* [TEKS BACAAN]
************

Project Berliterasi (Selami!)
(by Desi Diana)
Pada buku bab 6
yang berjudul “Rekayasa Literasi”
dari Prof.Chaedar Alwasilah. Ada pembahasan
tentang, definisi literasi, rapor merah literasi anak negeri, dan implementasi
atau penerapan dari literasi itu seperti apa.
Kita ketahui bahwa, bangsa yang berliterasi itu sangatlah penting dan
mungkin dapat menjunjung tinggi bangsanya.
Apalagi dalam sebuah pembelajaran disekolah maupun diperguruan
tinggi. Harus ada suatu pembelajaran atau
pengajaran yang berhubungan dengan membaca dan menulis. Itu semua adalah wajib, karena kita harus
memproduksi orang-orang hebat yang produktif menulis.
Artes Liberal
mengatakan bahwa. “human minds cannot be
proportionally develop unless they can learn language,math,social, and natural
sciences in an antegrated way.” Pikiran manusia tidak dapat berkembang
menurut perbandingan kecuali mereka dapat belajar bahasa,ilmu pasti,social, dan
alamiah dengan cara terpadu. Michael
Barber juga mengatakan bahwa, “In the 21st
century,world class standards will demand that everyone is highly
literate,highly numerate,well informed,capable of learning constantly,and
confident and able to play their part as a citizen of a democratic society”.
Para ahli
mengelompokkan periodisasi penggunaan metode dan pendekatan terhadap siswa,
khususnya terhadap pengajaran bahasa asing.

************

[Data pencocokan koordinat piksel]
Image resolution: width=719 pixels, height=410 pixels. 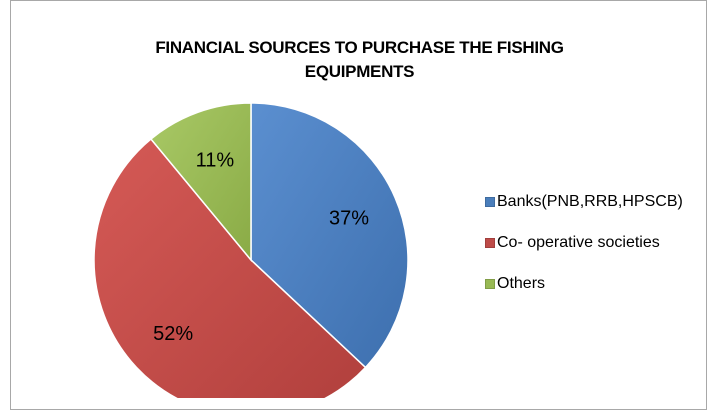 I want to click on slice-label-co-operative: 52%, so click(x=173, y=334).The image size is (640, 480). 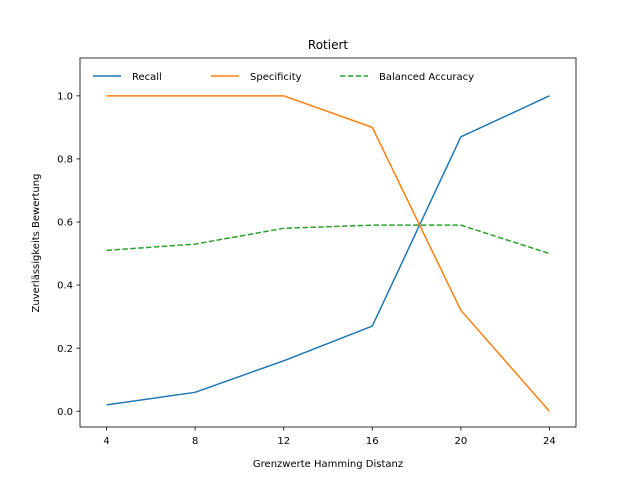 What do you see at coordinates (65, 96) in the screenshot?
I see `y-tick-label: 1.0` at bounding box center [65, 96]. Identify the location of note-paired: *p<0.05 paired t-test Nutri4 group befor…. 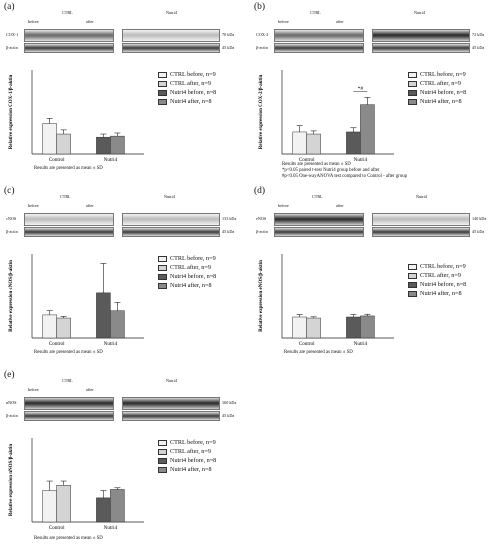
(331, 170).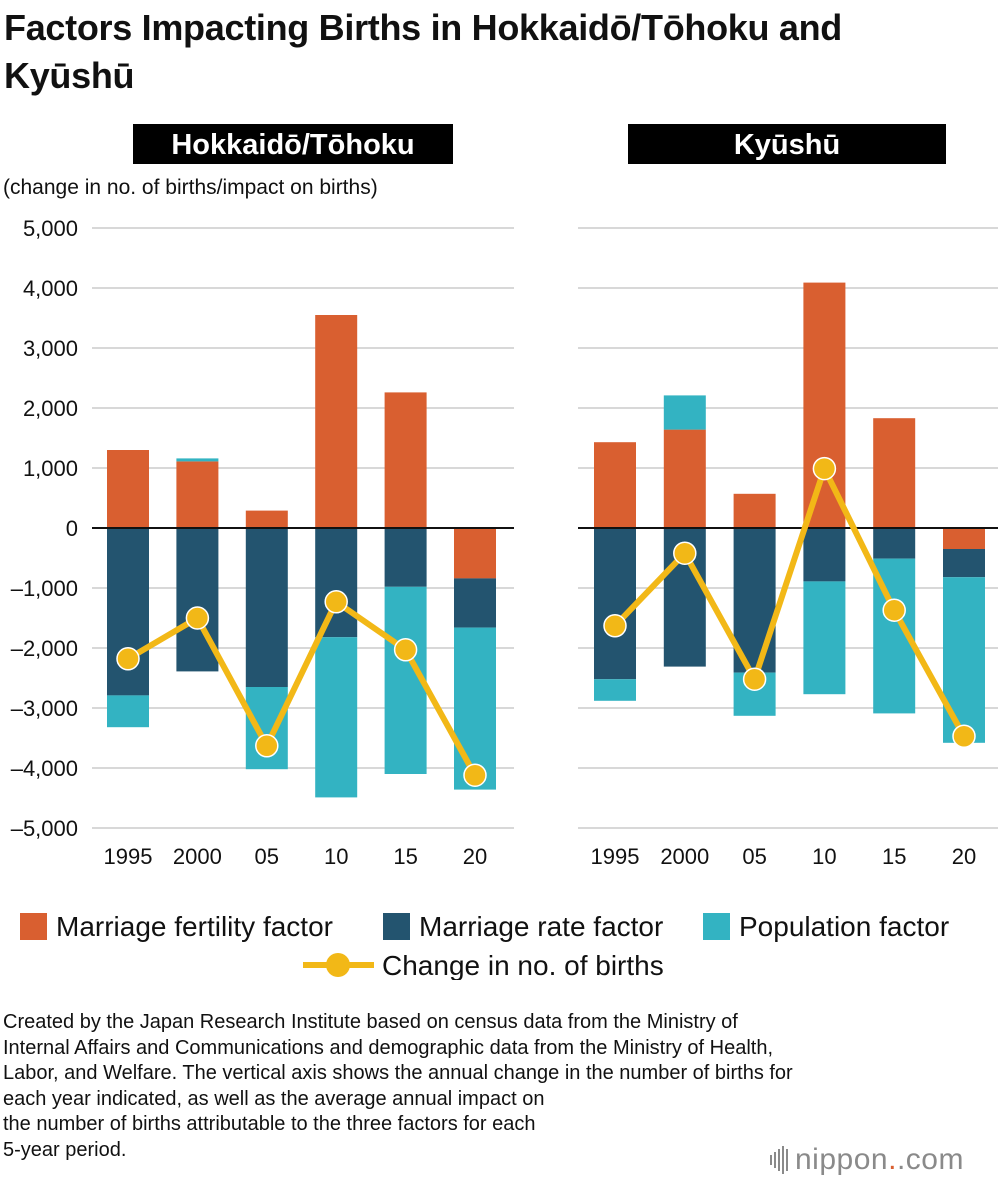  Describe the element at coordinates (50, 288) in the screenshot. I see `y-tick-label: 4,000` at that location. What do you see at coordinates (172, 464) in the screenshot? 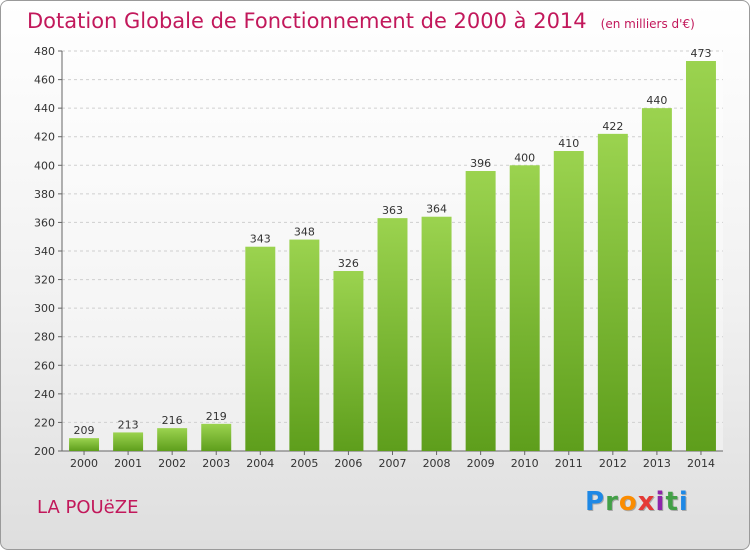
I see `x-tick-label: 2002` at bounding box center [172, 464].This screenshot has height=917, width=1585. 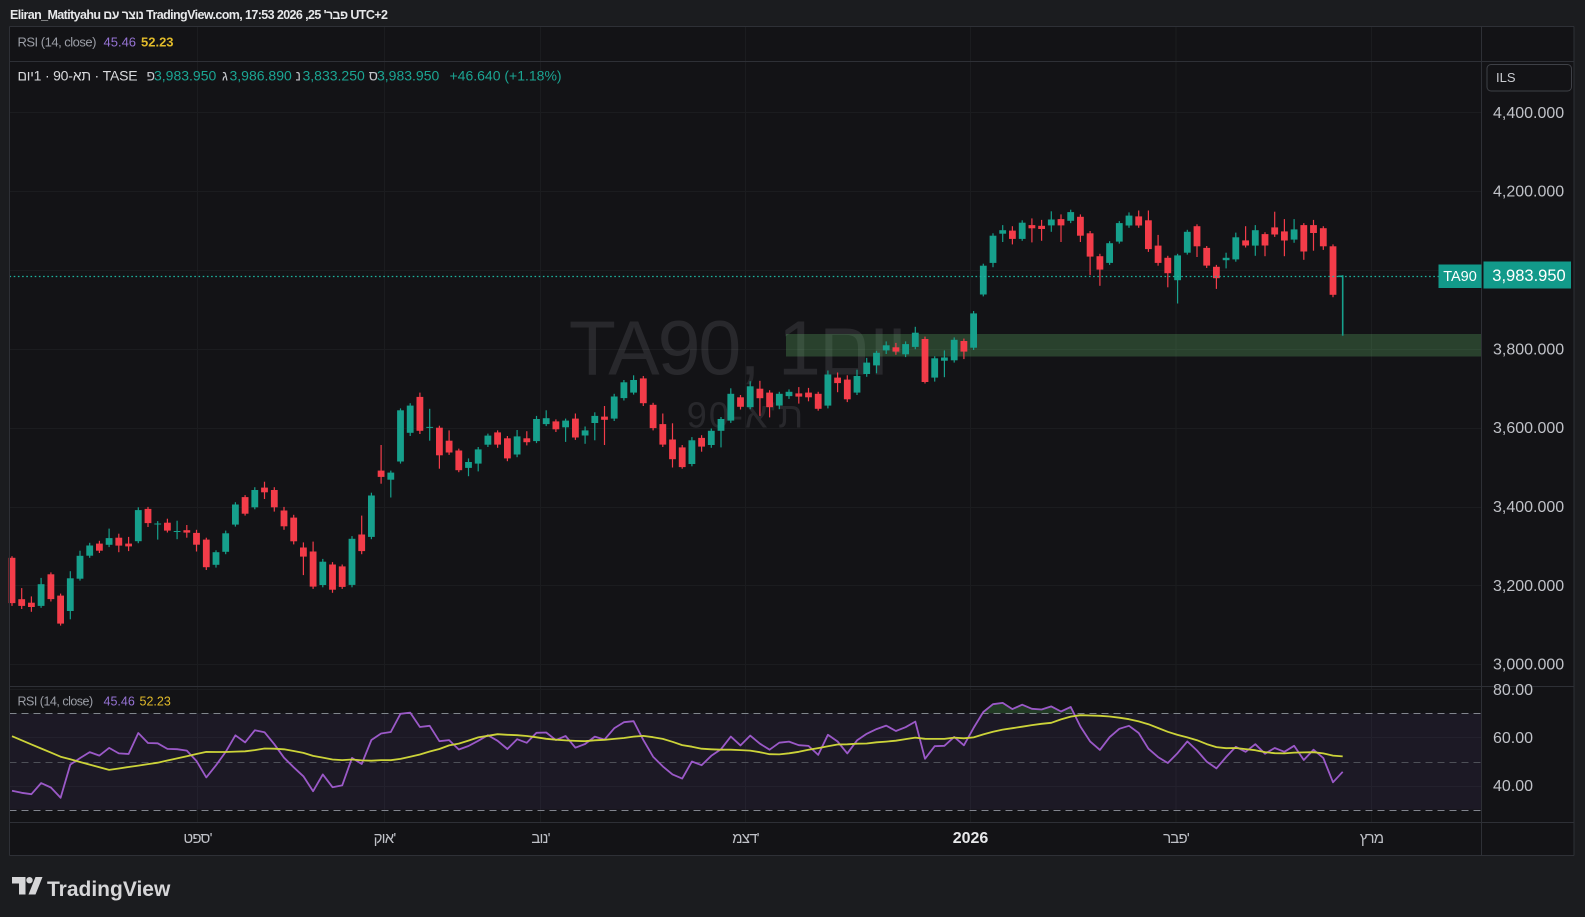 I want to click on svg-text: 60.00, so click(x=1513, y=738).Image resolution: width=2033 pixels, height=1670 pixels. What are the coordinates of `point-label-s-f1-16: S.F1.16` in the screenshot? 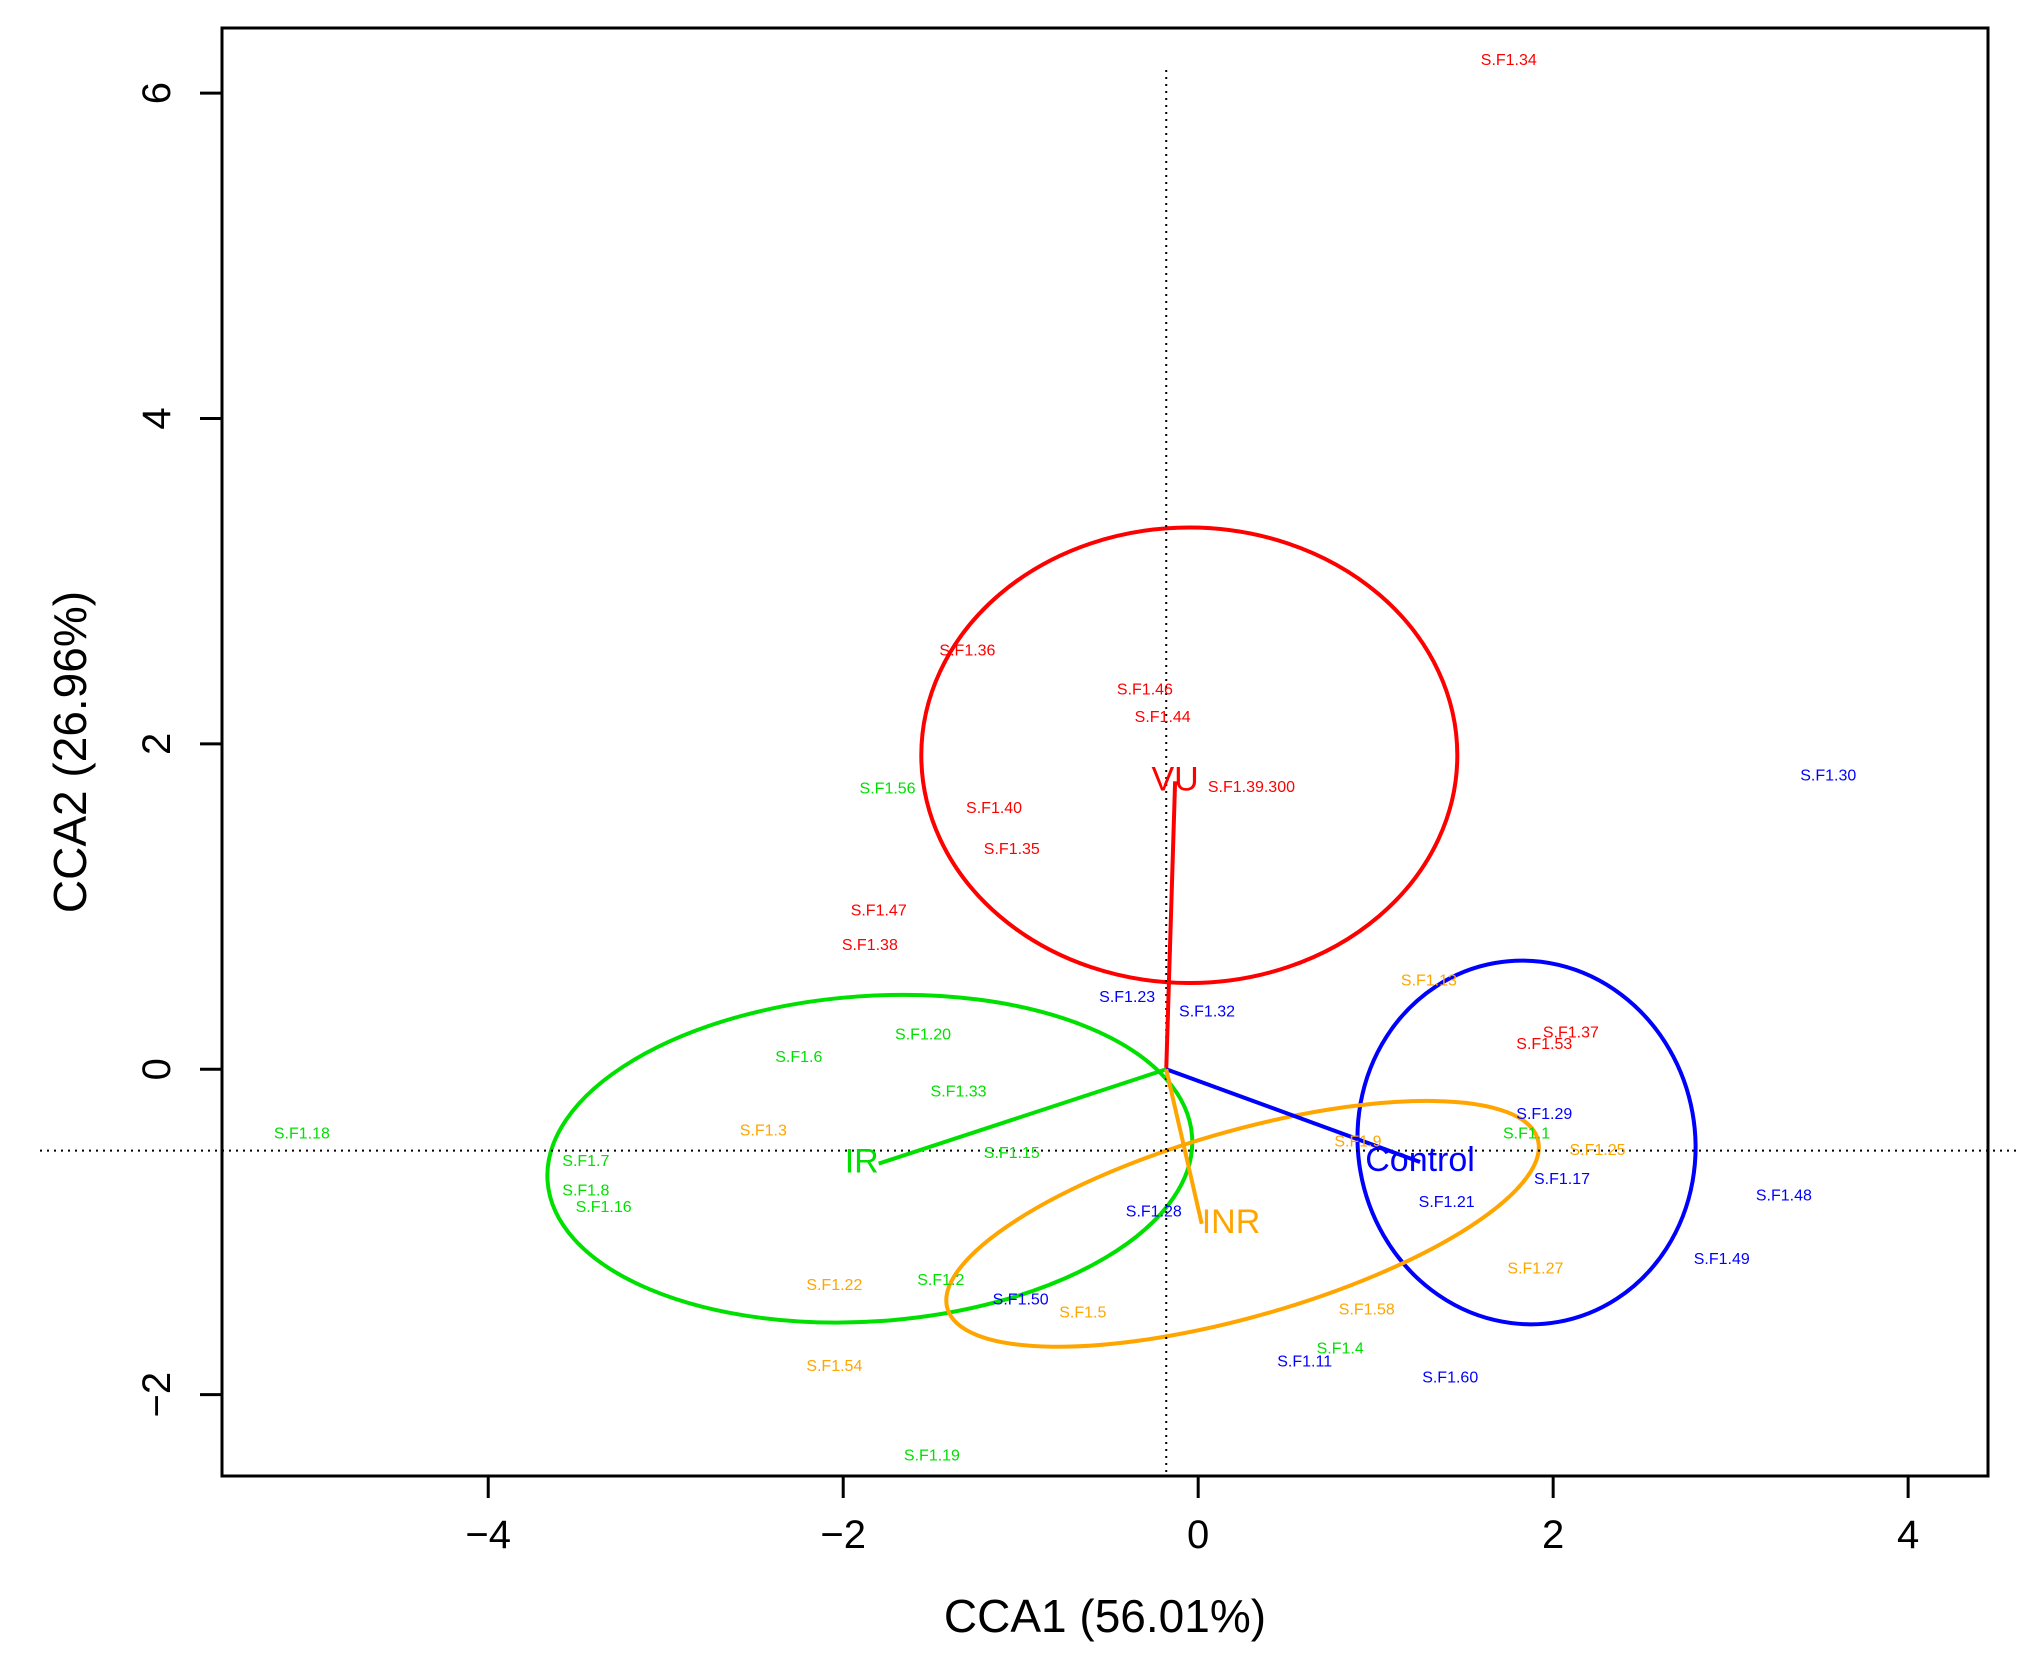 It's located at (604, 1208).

************

* [TUGAS LATIHAN]
(a) Menurut teks tentang literasi, apa judul bab 6 buku karya Prof. Chaedar Alwasilah?
(b) Teruskan teks tentang literasi setelah kalimat terakhirnya.
Butir-butir data tersebut tidak digunakan dalam latihan ini.

* [KUNCI JAWABAN]
(a) Judulnya "Rekayasa Literasi".

(b)
Ada lima kelompok besar yaitu, pendekatan structural dengan grammar
translation methods, pendekatan audiolingual atau dengar-cuap, pendekatan
kognitif dan transformative, pendekatan communicative competence dan pendekatan
literasi. Dari setiap periode metode
pembelajaran memang sangat berbeda dan terus berkembang. Metode yang paling terkahir inilah yang harus
benar-benar kita terapkan di Indonesia, yaitu pendekatan literasi.
Literasi itu
apasih? Dikalangan para pengajar khususnya guru bahasa saat ini dalam
perbincangan metodologi pengajaran, yang menjadi buah bibir adalah genre,
wacana, literasi, teks, dan konteks. Mari
kita pahami pengertian dari kelimanya itu.
1.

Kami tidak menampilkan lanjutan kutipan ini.